What do you do with your old email account or any online account you no longer use? Were you aware these old accounts pose a cybersecurity and privacy risk? According to Bitdefender, a leading cybersecurity company, “Any public-facing information in a dormant online account significantly increases the risk of data theft, non-consensual data use and even identity theft.”

These old accounts may have a treasure trove of personal information. Some of that personal information may be things like your full name, payment information, birthdays, phone numbers, passwords, and other personally identifiable information (PII). You may also be continuing to share private data with other third party providers who are integrated into this account.

Worse yet, a cybercriminal may take over your account and pretend they are you, contacting those in your address book.
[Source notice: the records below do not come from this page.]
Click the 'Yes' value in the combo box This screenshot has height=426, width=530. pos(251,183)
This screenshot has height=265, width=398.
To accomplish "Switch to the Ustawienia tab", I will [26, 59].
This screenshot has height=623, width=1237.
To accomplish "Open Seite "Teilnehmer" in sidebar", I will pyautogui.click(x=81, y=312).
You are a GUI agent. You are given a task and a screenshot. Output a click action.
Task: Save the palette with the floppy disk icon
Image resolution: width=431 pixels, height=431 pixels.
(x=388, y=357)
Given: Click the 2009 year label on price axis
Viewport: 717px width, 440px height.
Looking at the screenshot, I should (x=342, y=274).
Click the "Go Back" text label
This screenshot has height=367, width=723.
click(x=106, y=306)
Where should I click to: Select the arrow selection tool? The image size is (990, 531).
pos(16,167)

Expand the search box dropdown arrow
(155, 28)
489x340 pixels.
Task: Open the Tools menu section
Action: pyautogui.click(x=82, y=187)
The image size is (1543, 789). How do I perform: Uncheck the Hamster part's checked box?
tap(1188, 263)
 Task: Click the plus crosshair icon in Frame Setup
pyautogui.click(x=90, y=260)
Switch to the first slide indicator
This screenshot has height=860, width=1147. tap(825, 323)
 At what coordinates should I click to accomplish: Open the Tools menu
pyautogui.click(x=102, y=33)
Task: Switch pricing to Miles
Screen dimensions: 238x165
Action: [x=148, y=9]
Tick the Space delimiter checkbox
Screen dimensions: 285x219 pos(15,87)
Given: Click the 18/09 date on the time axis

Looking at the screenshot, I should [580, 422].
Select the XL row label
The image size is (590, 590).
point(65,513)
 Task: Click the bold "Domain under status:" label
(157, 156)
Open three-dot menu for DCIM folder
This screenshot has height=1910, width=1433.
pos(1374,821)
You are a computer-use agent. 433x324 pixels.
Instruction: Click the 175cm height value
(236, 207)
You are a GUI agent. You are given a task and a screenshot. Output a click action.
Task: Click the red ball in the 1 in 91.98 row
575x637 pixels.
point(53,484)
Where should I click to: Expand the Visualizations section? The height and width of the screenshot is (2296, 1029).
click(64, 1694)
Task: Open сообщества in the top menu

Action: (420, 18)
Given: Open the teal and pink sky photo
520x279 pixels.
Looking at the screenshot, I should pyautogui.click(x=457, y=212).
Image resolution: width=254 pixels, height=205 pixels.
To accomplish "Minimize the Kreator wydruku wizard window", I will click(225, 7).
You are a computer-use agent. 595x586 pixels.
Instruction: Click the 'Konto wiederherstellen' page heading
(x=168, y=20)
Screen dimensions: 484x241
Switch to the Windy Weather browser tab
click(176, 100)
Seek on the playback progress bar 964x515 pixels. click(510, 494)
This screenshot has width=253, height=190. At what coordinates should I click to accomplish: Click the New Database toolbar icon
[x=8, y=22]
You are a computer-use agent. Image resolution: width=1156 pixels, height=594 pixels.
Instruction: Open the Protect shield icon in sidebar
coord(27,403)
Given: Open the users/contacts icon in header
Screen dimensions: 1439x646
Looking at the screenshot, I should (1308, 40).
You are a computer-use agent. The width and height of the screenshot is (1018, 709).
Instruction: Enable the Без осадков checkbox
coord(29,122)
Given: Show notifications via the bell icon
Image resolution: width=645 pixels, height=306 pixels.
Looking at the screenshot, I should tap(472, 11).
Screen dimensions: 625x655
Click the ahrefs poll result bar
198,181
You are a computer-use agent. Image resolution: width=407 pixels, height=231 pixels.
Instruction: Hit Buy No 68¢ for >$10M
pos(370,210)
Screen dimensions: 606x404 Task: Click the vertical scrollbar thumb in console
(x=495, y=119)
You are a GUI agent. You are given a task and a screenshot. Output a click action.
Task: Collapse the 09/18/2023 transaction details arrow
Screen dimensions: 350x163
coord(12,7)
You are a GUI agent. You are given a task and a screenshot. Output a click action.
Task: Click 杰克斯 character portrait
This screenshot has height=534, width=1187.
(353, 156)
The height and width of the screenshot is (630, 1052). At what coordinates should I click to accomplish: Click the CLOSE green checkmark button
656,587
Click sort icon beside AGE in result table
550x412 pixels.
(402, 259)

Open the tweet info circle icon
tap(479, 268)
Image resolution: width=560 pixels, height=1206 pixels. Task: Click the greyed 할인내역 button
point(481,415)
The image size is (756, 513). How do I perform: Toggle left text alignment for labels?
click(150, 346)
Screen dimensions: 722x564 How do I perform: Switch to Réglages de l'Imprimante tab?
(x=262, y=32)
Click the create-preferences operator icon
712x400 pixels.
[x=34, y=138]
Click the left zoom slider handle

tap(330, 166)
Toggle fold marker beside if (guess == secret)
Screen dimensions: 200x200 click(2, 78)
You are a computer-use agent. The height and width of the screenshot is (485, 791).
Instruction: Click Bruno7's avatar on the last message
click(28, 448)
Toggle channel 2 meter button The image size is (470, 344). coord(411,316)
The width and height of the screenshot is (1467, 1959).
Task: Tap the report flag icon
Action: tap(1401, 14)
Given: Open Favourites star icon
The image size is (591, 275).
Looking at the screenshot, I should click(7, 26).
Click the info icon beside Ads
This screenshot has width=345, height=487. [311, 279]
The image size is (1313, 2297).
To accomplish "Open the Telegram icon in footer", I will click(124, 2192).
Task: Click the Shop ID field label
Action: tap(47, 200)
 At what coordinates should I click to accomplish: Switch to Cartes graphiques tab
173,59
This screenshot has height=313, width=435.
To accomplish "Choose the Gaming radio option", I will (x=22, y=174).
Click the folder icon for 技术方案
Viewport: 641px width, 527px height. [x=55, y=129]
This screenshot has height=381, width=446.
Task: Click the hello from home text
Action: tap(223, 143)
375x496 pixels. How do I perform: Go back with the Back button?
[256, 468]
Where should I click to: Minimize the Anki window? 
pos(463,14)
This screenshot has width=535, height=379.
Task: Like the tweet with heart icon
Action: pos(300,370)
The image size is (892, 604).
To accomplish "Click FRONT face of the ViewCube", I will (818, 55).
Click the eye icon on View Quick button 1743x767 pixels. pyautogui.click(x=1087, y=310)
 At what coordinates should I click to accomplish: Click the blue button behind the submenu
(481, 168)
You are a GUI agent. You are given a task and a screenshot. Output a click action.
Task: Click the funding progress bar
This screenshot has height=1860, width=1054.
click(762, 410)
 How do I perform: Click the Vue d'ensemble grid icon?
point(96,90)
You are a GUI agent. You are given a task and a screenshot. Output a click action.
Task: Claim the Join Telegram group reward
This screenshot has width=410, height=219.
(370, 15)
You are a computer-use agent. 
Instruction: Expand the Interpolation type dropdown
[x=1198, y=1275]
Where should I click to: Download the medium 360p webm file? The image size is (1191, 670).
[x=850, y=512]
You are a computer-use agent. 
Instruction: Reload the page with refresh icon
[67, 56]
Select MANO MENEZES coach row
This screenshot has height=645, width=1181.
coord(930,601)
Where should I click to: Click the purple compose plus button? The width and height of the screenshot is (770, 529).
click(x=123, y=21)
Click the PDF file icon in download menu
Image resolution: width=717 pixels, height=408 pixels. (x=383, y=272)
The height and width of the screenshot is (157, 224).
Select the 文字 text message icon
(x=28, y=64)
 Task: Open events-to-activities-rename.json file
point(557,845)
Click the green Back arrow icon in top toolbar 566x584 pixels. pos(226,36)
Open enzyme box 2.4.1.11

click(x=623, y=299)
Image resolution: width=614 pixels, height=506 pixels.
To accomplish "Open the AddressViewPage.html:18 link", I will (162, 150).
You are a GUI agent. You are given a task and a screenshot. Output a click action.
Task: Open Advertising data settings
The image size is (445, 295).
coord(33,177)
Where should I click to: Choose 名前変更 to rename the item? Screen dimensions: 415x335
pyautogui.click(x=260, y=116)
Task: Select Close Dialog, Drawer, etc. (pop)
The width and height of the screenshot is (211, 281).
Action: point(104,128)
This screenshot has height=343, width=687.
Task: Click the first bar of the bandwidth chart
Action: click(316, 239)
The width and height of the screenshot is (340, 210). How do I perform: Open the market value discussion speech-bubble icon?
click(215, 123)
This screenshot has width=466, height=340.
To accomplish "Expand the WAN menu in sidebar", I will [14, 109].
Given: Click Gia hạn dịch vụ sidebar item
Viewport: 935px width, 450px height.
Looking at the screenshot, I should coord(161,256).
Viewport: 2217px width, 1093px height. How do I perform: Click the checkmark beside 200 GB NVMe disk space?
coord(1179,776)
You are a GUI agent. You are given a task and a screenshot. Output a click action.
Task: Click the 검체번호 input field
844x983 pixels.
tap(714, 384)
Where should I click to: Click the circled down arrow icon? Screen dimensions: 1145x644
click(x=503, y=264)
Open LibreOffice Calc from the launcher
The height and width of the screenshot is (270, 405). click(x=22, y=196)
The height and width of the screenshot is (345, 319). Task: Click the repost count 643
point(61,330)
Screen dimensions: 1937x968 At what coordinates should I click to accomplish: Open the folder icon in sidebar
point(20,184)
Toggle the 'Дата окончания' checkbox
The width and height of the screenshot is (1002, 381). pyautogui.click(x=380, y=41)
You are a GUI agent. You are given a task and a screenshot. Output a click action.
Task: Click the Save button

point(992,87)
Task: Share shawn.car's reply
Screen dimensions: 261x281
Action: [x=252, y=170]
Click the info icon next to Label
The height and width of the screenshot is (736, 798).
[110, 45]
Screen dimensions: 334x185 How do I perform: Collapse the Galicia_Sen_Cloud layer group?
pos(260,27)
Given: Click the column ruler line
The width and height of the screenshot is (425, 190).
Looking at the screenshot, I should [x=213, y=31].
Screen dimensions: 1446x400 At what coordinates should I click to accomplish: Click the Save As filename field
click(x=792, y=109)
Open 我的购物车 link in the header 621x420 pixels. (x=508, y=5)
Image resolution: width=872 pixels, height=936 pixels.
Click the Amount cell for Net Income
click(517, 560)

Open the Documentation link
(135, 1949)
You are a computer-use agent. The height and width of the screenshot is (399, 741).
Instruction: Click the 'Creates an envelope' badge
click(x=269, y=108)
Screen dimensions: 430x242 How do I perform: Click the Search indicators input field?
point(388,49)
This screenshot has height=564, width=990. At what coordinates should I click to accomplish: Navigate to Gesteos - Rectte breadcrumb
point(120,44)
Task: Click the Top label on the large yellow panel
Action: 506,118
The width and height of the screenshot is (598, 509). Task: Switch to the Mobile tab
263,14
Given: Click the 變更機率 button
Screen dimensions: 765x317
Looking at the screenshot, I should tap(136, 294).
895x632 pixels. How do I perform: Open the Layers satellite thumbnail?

They may even make purchases with the account if you have saved payment information. A cybercriminal will also attempt to find your current accounts and attempt to gain access to those via your old account.

Having an old and unused account really creates countless opportunities for a cybercriminal.

Deactivate and delete

To stop the risk of a dormant user account, it’s important to delete them. Most online services will allow for deletion. You may be able to delete right in the settings or you may need to open a support ticket requesting to delete it. If the account has information you do not want to lose, consider downloading its contents and saving to your current account or on a storage device.

Multifactor authentication (MFA)

One of my favorite cybersecurity solutions is MFA. It is one of the best ways to protect your accounts from unauthorized access.  If MFA is enabled on a forgotten account, the cybercriminal will have much more difficulty accessing the account. A hidden perk of MFA, you may even receive an MFA alert for your old email account!